November 28, 2016
397 Vitamin D Deficiency Pandemic? [28 Nov 2016]
With the evidence piling up that the RDA for vitamin D is too low and the concern about the increasing deficiencies of the world’s population (a 2010 article in International J of Health Sciences estimated 1 billion people worldwide), it was inevitable that there would be some pushback. It came earlier this month in a paper published in the NEJM “Vitamin D Deficiency – Is There Really a Pandemic?”
This paper argues that vitamin D deficiencies are overestimated because they are based on the Recommended Dietary Allowance (RDA) of 600iu per day for ages 1-70 and 800iu for 70+ which correspond to a blood status of 20ng/ml (75 nmol/L in Canada). Instead (the authors argue) they should use the Estimated Average Intake (EAR) of 400iu and 600iu respectively, which brings half the population to 16 ng/ml, the minimum level to maintain adequate bone health.
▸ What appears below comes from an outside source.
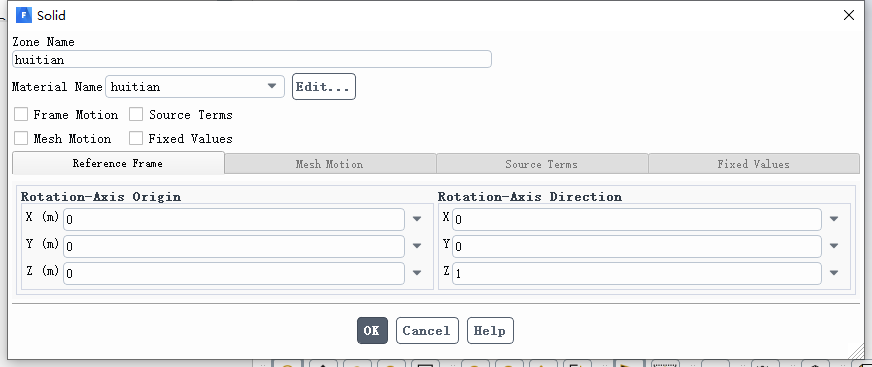Toggle the Fixed Values checkbox
Image resolution: width=872 pixels, height=367 pixels.
click(x=136, y=138)
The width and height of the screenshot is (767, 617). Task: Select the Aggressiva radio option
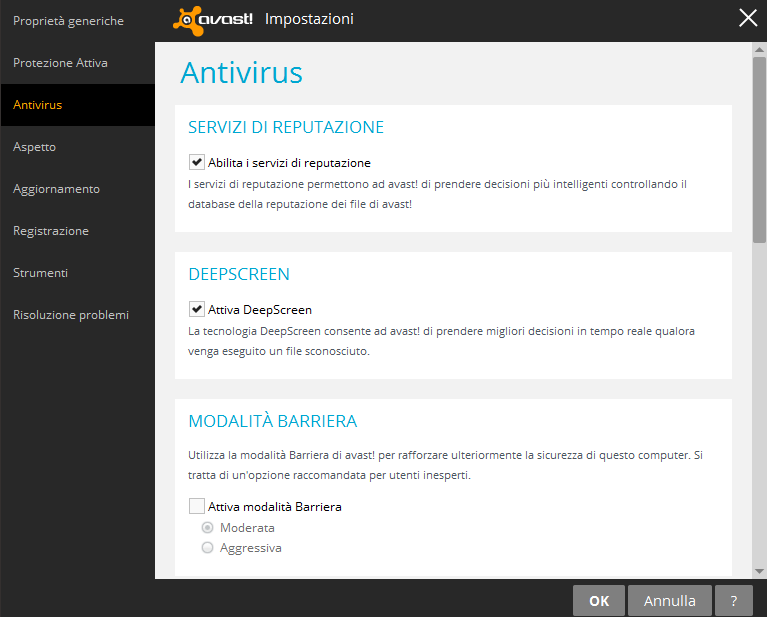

A critique of this paper was published on the Vitamin D Council’s website November 18 by A. Tovey and Dr. J.J. Cannell. They made the following points:
• Even for bone health, the RDA is based on faulty statistics and is set too low
• Studies have shown that vitamin D provides many other benefits at much higher levels, so the RDA should be increased significantly
• A March 2013 paper in the Eur J Nutr concluded that vitamin D levels should be over 30 ng/ml to achieve the beneficial effect on chronic diseases.
• People living outdoors near the equator produce levels of 40-80 ng/ml which appears to be the optimum level for good health
• Blood levels of >40 ng/ml are associated with a 65% lower cancer risk
• A 2016 study found that raising blood levels of MS patients from 28 to 84 ng/ml by taking 10,000 iu per day resulted in significant improvements in quality of life scores
• Vitamin D supplementation of 6,400 iu/day safely supplied breast milk with adequate D for the nursing infant
• Raising D levels from 16 to 36 ng/ml improved depression in Swedish adolescents
• The latest data from the US shows that 70% of the population fails to meet even the very conservative 16 mg/ml.
So rather than being overestimated, the rates of vitamin D deficiencies are likely still highly underestimated. Do you know what your blood vitamin D level is?